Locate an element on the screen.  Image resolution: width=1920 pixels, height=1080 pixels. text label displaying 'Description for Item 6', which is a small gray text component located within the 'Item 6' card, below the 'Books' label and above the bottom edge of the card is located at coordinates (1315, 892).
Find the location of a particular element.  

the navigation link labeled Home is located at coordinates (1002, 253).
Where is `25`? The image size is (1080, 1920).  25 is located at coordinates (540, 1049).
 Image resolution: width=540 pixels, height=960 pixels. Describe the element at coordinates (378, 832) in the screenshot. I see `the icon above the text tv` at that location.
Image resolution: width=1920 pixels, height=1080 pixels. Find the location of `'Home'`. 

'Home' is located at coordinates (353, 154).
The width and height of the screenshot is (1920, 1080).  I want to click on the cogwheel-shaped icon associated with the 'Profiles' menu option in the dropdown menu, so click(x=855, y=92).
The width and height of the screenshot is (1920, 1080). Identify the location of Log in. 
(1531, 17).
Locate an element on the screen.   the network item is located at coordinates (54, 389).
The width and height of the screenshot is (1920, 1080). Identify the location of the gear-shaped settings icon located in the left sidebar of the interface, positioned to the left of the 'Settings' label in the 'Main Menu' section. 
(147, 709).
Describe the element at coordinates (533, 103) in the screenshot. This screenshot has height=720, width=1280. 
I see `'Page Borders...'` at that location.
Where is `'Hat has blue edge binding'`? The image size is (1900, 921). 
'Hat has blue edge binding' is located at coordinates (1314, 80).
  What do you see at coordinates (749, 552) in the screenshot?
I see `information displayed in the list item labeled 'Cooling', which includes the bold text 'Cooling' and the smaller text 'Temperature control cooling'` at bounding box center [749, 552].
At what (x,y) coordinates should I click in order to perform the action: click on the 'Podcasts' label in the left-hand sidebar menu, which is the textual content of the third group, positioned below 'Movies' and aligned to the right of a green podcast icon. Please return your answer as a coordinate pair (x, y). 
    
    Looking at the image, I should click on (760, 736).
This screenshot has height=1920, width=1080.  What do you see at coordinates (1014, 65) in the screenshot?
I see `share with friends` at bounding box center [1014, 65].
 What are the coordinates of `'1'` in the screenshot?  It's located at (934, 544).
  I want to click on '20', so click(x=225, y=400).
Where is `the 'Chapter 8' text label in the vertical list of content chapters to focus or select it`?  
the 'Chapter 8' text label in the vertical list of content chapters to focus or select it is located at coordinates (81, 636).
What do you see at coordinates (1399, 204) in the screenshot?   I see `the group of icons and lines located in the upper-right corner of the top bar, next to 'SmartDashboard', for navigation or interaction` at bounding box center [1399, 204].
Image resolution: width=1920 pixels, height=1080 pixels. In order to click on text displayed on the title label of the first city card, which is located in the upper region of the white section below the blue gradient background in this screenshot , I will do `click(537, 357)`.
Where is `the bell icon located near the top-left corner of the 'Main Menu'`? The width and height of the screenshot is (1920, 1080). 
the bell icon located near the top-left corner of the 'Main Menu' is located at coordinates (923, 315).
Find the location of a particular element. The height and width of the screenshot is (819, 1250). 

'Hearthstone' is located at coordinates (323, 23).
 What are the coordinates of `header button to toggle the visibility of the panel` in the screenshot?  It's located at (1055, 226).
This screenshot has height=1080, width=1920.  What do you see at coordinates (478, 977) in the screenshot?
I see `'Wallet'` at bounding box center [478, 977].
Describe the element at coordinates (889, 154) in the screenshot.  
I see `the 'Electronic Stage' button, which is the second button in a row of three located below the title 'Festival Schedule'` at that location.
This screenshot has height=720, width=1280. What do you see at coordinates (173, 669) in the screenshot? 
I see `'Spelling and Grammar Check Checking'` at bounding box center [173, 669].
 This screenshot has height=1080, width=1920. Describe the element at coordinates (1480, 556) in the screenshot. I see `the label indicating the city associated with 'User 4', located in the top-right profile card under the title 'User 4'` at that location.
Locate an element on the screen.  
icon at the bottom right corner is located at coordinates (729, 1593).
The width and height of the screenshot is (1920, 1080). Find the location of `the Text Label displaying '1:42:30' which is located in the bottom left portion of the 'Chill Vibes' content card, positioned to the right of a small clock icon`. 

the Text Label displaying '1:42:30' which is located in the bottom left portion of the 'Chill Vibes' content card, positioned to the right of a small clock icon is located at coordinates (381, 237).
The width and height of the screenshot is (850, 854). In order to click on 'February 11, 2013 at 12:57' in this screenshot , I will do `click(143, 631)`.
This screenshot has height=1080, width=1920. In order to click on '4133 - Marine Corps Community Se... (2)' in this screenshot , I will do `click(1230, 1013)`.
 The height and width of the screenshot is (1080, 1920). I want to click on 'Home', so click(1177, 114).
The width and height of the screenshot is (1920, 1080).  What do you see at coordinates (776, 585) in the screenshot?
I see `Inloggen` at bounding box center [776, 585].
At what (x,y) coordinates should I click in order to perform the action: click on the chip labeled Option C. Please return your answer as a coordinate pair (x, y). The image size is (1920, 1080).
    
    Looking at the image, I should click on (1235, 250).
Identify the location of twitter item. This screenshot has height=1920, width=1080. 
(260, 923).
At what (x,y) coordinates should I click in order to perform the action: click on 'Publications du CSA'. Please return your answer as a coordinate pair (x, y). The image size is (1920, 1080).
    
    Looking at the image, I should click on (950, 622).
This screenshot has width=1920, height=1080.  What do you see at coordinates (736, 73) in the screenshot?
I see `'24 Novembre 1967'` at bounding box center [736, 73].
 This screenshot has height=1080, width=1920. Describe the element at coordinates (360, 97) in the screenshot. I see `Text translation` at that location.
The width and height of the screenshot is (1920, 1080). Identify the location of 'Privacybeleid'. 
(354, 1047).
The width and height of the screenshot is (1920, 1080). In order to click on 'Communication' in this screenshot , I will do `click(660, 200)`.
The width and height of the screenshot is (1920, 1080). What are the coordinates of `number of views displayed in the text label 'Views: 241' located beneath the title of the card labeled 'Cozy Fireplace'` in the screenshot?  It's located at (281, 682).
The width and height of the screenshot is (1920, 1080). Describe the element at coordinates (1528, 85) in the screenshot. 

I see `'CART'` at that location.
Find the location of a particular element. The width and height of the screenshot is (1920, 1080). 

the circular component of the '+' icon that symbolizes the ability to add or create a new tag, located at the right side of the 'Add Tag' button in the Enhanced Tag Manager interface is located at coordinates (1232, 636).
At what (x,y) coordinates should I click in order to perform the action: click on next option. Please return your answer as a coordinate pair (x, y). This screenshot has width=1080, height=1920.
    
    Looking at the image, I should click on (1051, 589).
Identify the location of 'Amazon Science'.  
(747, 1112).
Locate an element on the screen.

> _Aim of the exercise_
Rewrite the part that opens with the line containing "on the chip" and closes with the line containing "The width and height of the screenshot is (1920, 1080). What", changing "Privacybeleid" to "Privacyverklaring" and keeping everything else unchanged. Return only those lines.

> _Answer in full_
At what (x,y) coordinates should I click in order to perform the action: click on the chip labeled Option C. Please return your answer as a coordinate pair (x, y). The image size is (1920, 1080).
    
    Looking at the image, I should click on (1235, 250).
Identify the location of twitter item. This screenshot has height=1920, width=1080. 
(260, 923).
At what (x,y) coordinates should I click in order to perform the action: click on 'Publications du CSA'. Please return your answer as a coordinate pair (x, y). The image size is (1920, 1080).
    
    Looking at the image, I should click on (950, 622).
This screenshot has width=1920, height=1080.  What do you see at coordinates (736, 73) in the screenshot?
I see `'24 Novembre 1967'` at bounding box center [736, 73].
 This screenshot has height=1080, width=1920. Describe the element at coordinates (360, 97) in the screenshot. I see `Text translation` at that location.
The width and height of the screenshot is (1920, 1080). Identify the location of 'Privacyverklaring'. 
(354, 1047).
The width and height of the screenshot is (1920, 1080). In order to click on 'Communication' in this screenshot , I will do `click(660, 200)`.
The width and height of the screenshot is (1920, 1080). What are the coordinates of `number of views displayed in the text label 'Views: 241' located beneath the title of the card labeled 'Cozy Fireplace'` in the screenshot?  It's located at (281, 682).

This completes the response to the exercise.